Una riflessione più adeguata è arrivata dal guardasigilli Andrea Orlando. Nel precisare che la sua dichiarazione a caldo (“sono intristito ma non stupito”) non riguardava la tempistica dell’inchiesta, il ministro della giustizia ha approfondito il concetto: “Quelle parole si riferiscono a un fenomeno che purtroppo è stato riscontrato a più riprese nel nostro paese. Ogni volta che si trovano strade eccezionali, inevitabilmente fermenta una forma di opacità che produce corruzione. L’antidoto è cercare di seguire quanto più possibile la via ordinaria, ed evitare forme di carattere straordinario”. Infine Orlando ha insistito: “Il presidente dell’autorità contro la corruzione, Raffaele Cantone, deve essere messo al più presto nelle condizioni di fare il suo lavoro, e svolgere quell’attività che viene prima del reato”.

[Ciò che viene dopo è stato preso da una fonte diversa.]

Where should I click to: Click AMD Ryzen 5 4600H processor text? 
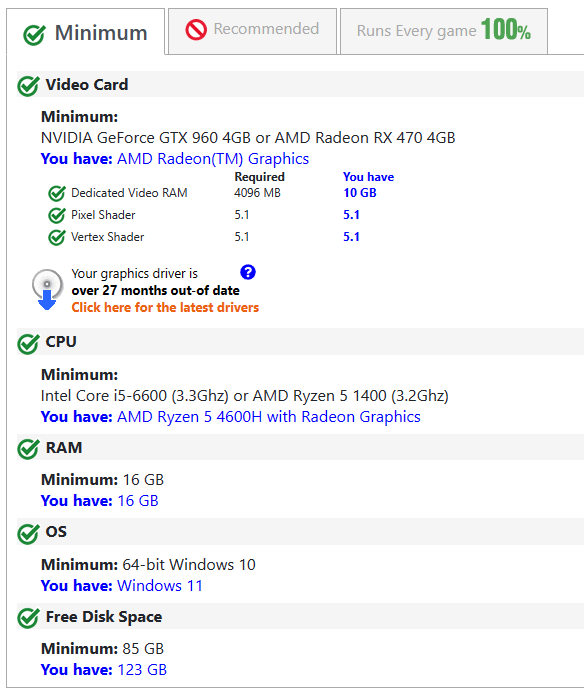(269, 417)
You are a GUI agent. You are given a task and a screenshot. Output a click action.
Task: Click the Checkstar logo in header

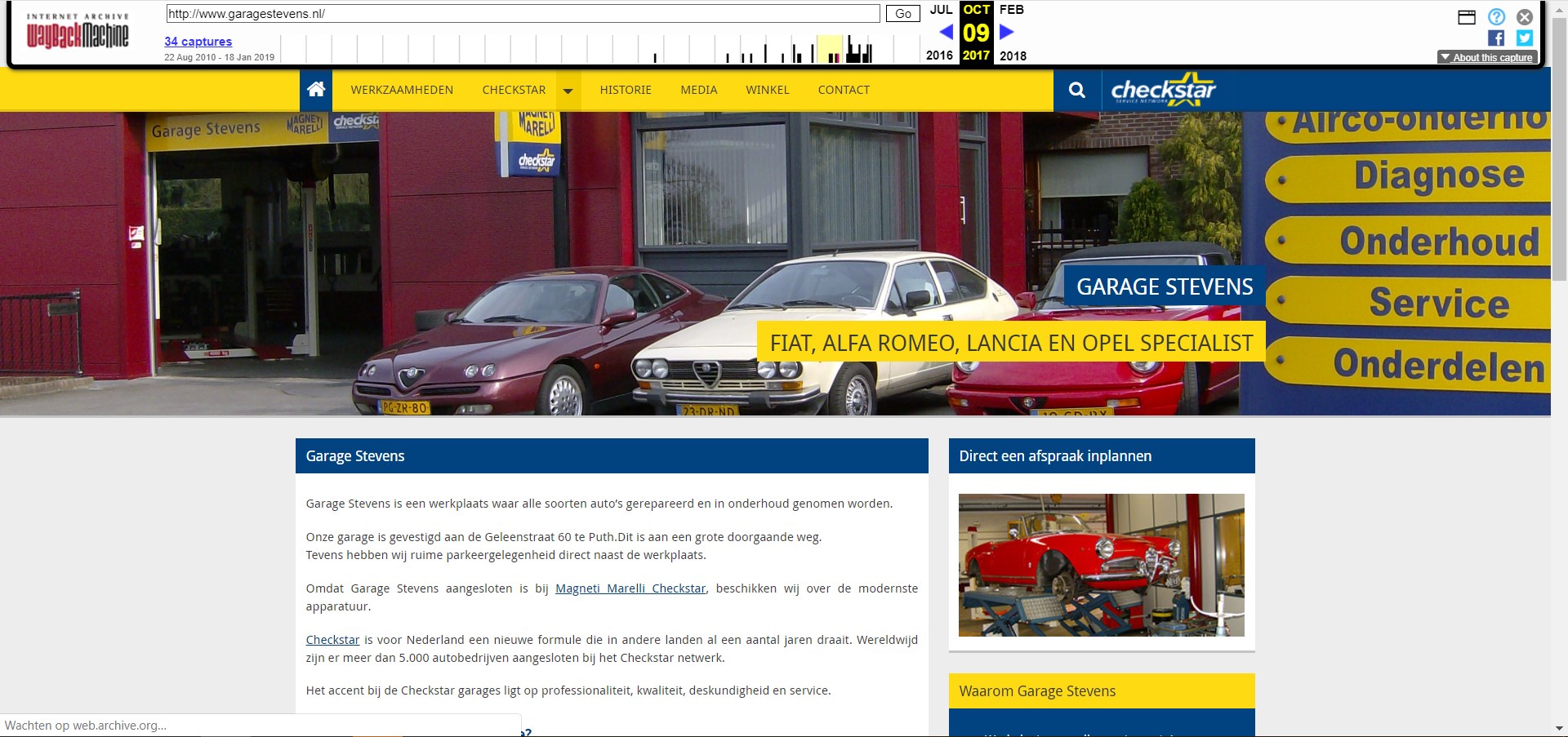pos(1163,90)
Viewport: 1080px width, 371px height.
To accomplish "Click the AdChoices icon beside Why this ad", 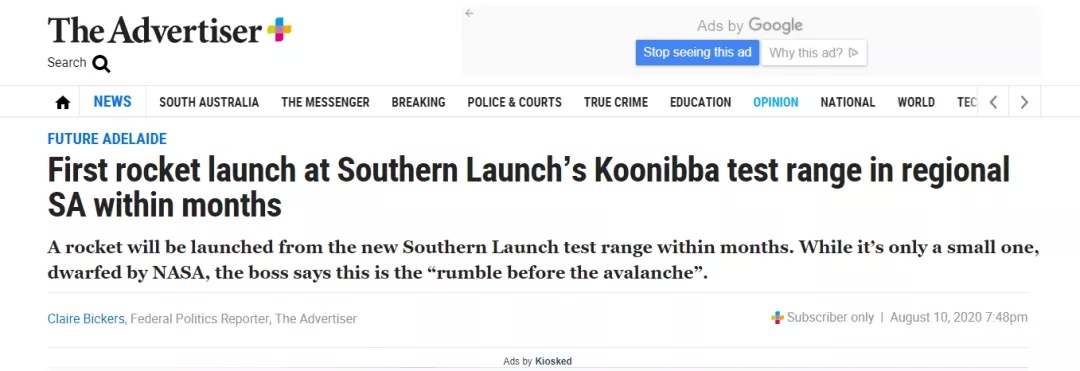I will (x=854, y=52).
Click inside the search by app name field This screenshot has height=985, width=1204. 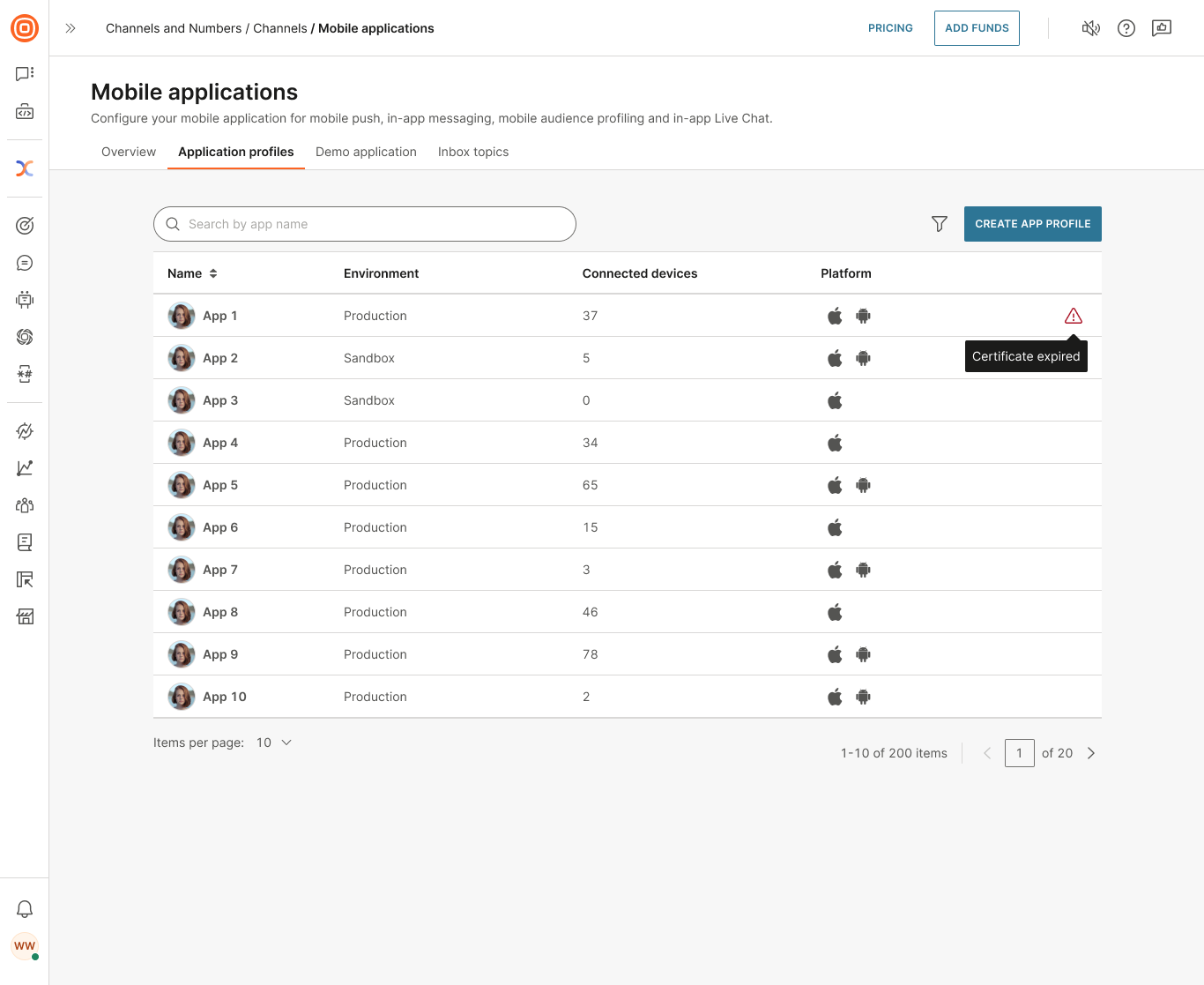[364, 224]
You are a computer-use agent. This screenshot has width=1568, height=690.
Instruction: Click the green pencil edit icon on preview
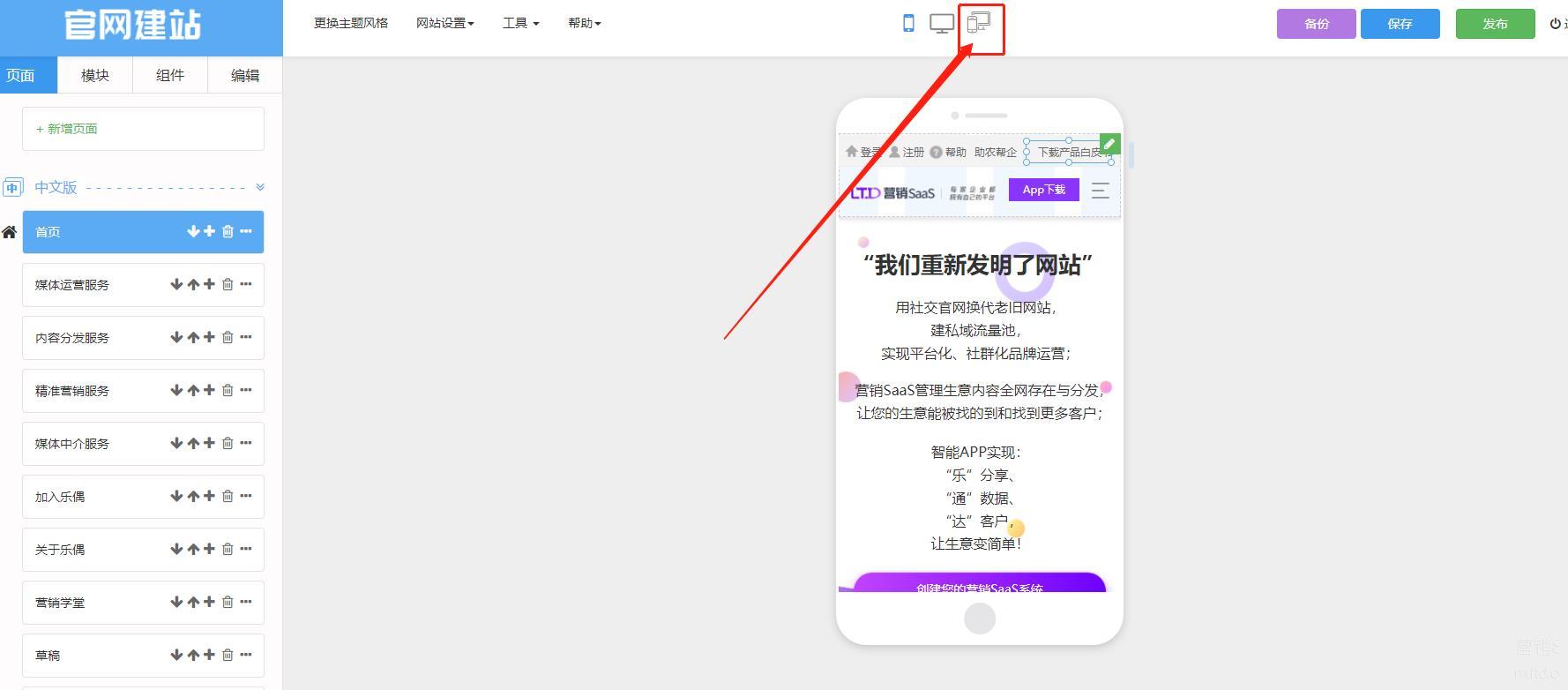[1110, 143]
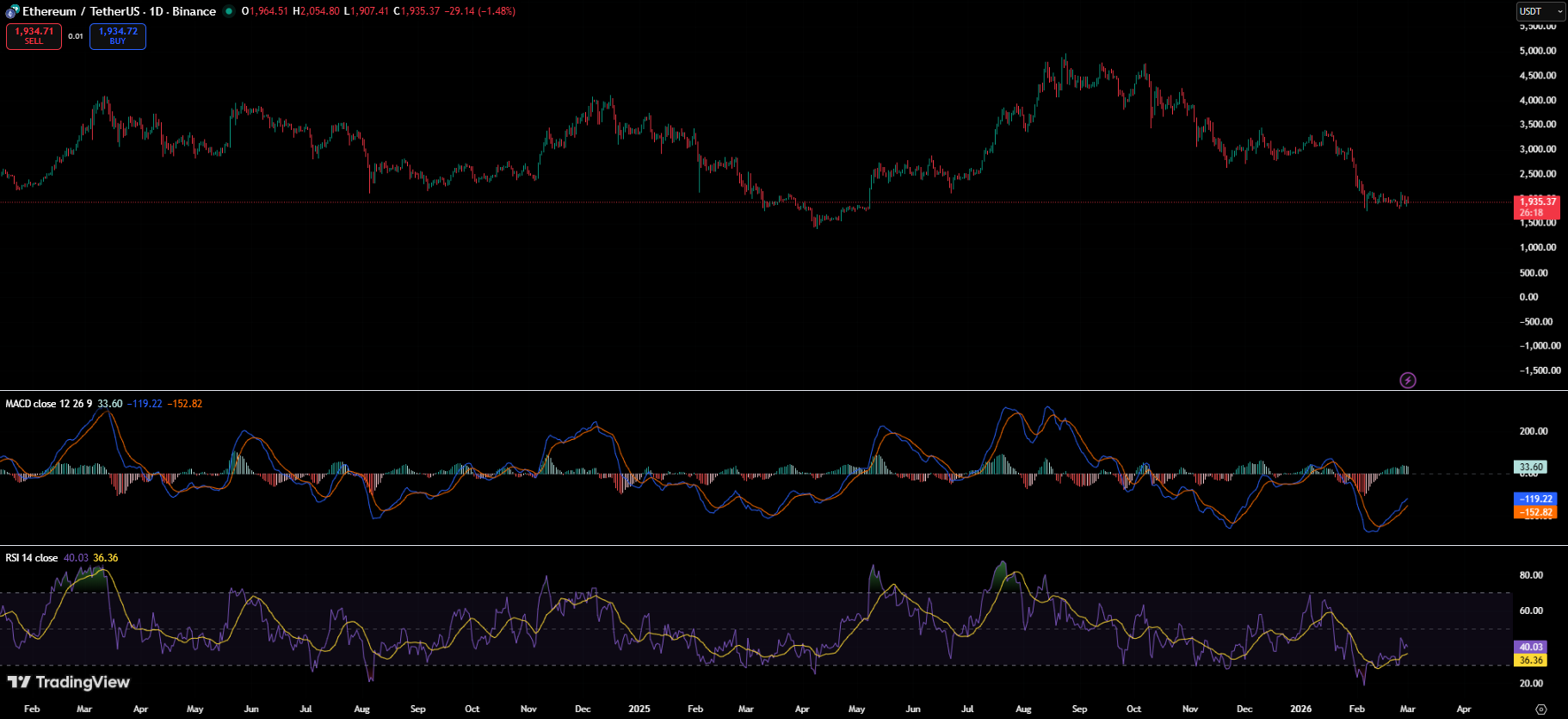Click the 0.01 spread value between Sell and Buy
The width and height of the screenshot is (1568, 719).
(x=76, y=36)
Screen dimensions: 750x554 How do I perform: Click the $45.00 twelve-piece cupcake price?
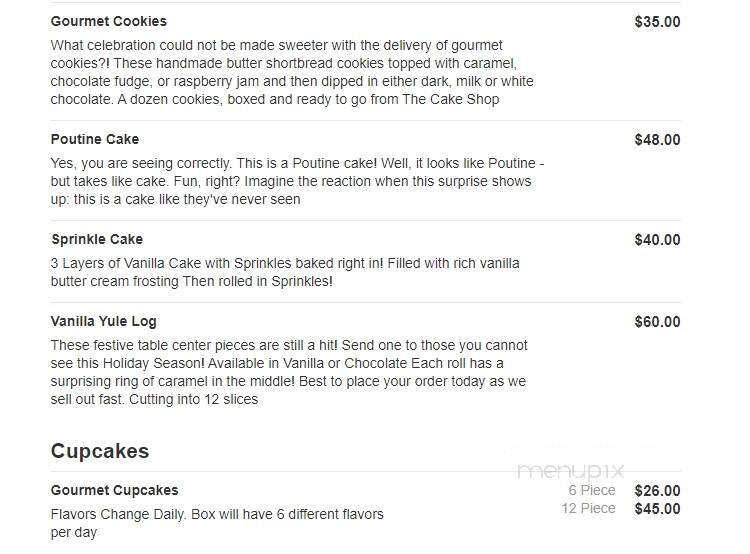657,509
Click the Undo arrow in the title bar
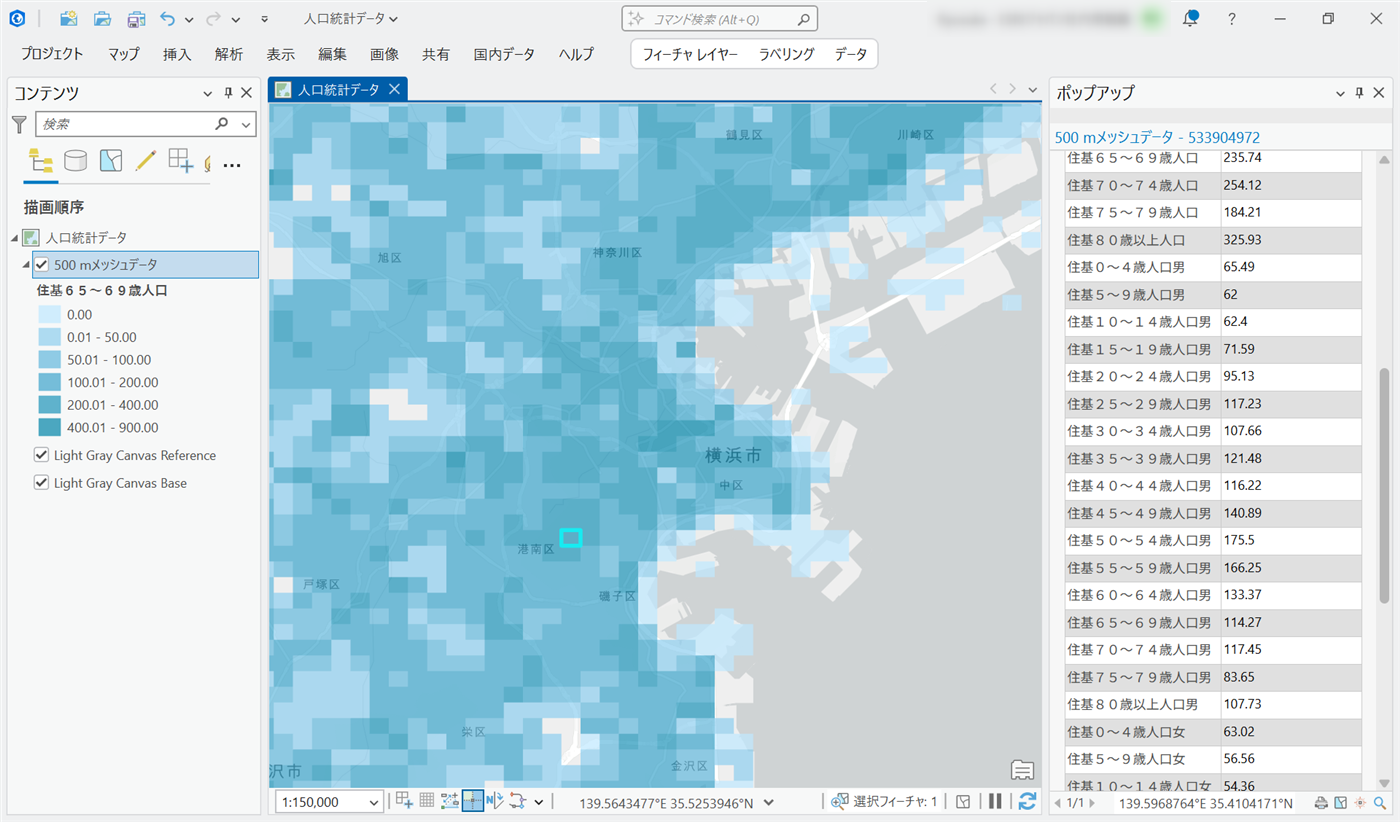1400x822 pixels. (x=167, y=19)
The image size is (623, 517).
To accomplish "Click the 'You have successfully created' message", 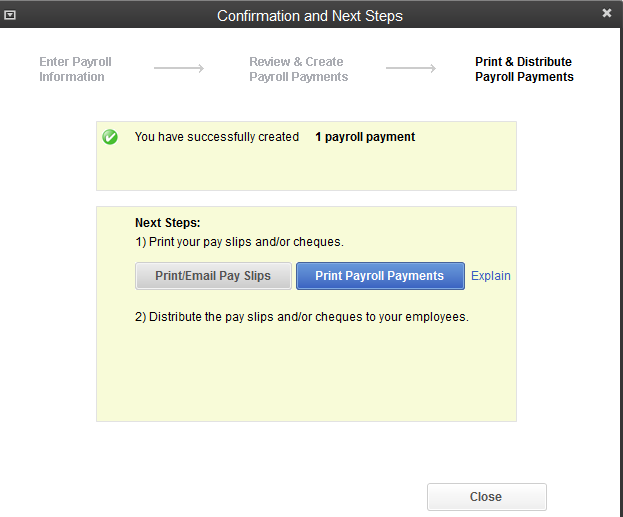I will [217, 137].
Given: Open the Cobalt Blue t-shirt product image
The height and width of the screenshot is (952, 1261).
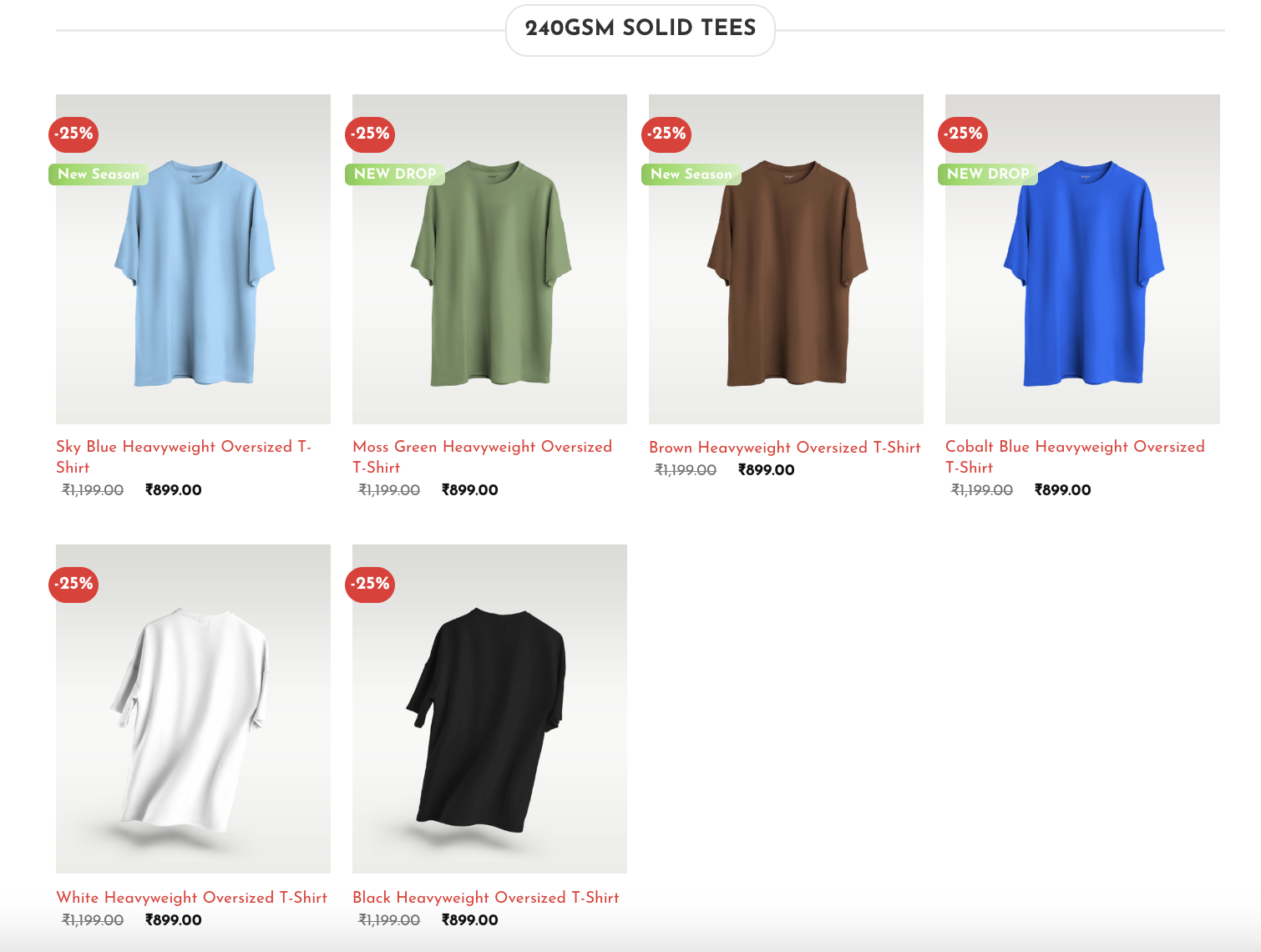Looking at the screenshot, I should (1082, 259).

Le novità annunciate da Renzi in tema di appalti pubblici, che il premier vuole veder procedere speditamente per opere piccole e grandi, sono confermate dal ministro Boschi: “Il governo sta lavorando al codice degli appalti”. Nel segno di una semplificazione delle regole illustrata così dal viceministro alle infrastrutture Riccardo Nencini: “Le attuali 600 norme saranno ridotte di due terzi”. Quanto alla curiosa vicenda che sta riguardando Raffaele Cantone, la cui nomina viene definita dai 5 Stelle come “marchetta elettorale”, l’indipendente senatore dem Massimo Mucchetti butta il sasso nello stagno: “Ma Renzi e Cantone vanno d’accordo? La mia domanda ha origine dagli orientamenti in apparenza confliggenti del premier e del capo dell’anticorruzione sul contrasto alle tangenti. Per l’uno si devono colpire corrotti e corruttori ma senza fermare i cantieri, per l’altro si devono revocare gli appalti assegnati alle imprese inquisite”.

Al pertinente interrogativo di Mucchetti replica lo stesso Cantone: “Non ho mai detto che vanno revocati gli appalti. Ho detto che per il futuro la legge Severino prevede che, nei casi di corruzione, sia possibile la revoca degli appalti. Non mi sono riferito né alle vicende Mose, né tanto meno alle vicende Expo: ho fatto un discorso generale che evidentemente qualcuno ha letto solo in parte. E non c’è nessun conflitto tra me e il premier Renzi”. Per certo comunque l’esecutivo si è preso ancora tempo per dare il via libera al decreto che conferisce i poteri a Cantone. E la giornata parlamentare ha registrato anche uno slittamento del cammino del disegno di legge anticorruzione, mentre nello stesso tempo il governo annunciava un suo specifico provvedimento. “Siamo felici che all’iniziativa parlamentare si affianchi un’iniziativa del governo – ha commentato un perplesso Pietro Grasso – speriamo che l’attesa possa essere utile. Perché bisogna anche fare presto”.